练习材料 ->
-*-*-

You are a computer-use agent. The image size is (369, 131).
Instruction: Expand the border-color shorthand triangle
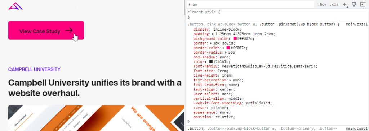click(x=224, y=48)
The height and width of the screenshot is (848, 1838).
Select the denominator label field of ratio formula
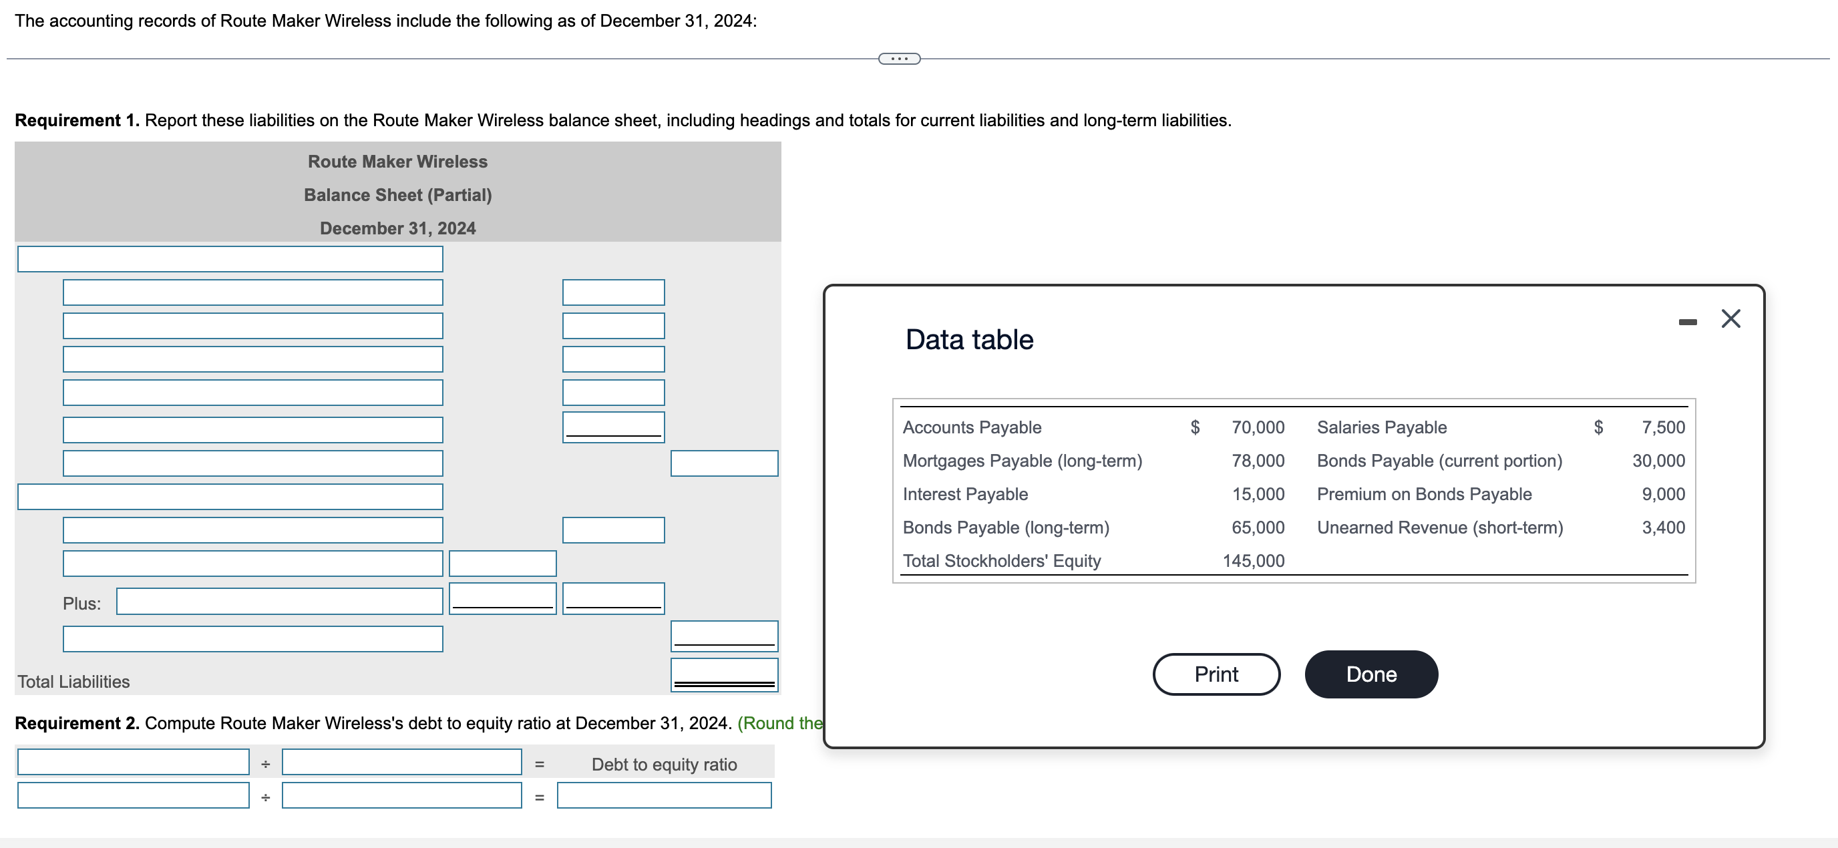pos(402,762)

-*-*-

任务要求 -> 请统计上述材料中包含字符串“label”的行数（区分大小写），仅给出该数字。

答案如下 -> 1